Hot air ballooning involves floating in the wind underneath a balloon that is inflated by propane burners heating up air. Anywhere from two to twenty passengers stand in an open basket, taking in unmatched 360° views of villages, towns, countryside and even wildlife. Because balloons move with the wind, the experience is relaxing and there is very little sensation of movement. Hot air balloon rides usually involve option extras such as nature-spotting, picnics or champagne for special occasions.

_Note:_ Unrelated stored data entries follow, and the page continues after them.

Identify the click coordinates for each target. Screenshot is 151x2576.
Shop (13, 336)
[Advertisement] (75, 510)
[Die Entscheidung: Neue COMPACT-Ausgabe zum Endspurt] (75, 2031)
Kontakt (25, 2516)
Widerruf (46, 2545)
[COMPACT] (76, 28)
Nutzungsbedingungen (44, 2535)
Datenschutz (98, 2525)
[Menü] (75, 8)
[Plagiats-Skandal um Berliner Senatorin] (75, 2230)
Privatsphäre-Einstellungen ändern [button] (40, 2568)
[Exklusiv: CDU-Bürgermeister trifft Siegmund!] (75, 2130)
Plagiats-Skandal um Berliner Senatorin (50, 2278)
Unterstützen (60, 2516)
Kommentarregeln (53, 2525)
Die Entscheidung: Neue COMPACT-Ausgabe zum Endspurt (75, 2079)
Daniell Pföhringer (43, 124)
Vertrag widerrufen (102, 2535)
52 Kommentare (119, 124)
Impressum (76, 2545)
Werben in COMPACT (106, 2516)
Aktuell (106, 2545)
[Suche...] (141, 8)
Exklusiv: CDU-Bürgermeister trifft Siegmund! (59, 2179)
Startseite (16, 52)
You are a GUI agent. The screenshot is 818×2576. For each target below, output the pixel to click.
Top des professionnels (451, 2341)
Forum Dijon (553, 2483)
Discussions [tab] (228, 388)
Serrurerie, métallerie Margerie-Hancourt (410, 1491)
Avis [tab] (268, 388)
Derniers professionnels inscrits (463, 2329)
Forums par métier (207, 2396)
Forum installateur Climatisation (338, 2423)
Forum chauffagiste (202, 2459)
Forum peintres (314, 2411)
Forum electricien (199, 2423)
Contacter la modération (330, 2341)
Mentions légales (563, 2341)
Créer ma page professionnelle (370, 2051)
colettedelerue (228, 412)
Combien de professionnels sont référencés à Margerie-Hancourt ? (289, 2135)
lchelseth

Trips often take place in the morning, not only because of the views and sense of quiet, but because balloons need cool, stable winds to operate effectively and the post-sunrise hours are best suited for this. As the only form of flight that moves with the wind, the weather is extremely important. The pilot doesn’t actually steer, but instead utilises wind currents to sail towards an appropriate landing site. He or she raises and lowers the hot air balloon as needed by controlling the temperature inside the balloon with propane burners.
Most hot air balloon trips are accompanied by a chase vehicle, which follows the vessel to its landing site. A large truck and crew will follow the balloon to its resting place to aid the landing by catching a drop line and guiding the balloon down, packing up the equipment and returning passengers to their starting point.
Fancy doing something a bit different? Find a ballooning location near you below.
- Low cost per person compared with other forms of powered flight
- Fly from most open areas
- Leisurely way to fly
- Weather dependent
- High ownership cost and depreciation
- Need to be an early-riser
Training & Qualifications
Before a test flight with a British Balloon & Airship Club (BBAC) examiner to obtain your license, you will need to have a minimum of 16 hours dual flight training over a period of two to six months.
Balloon schools offer training from novice to commercial pilot level or another popular option is to join a syndicate alongside an experienced pilot to obtain the flight hours required for your Private Pilot’s License (PPL) from the Civil Aviation Authority (CAA).
Amongst the simplest form of flying machines, balloons have changed little over the past 200 years.
An envelope is filled with air which is heated to produce lift. Participants are in a woven basket with a burner and aluminium tanks containing propane which are used to power the burner.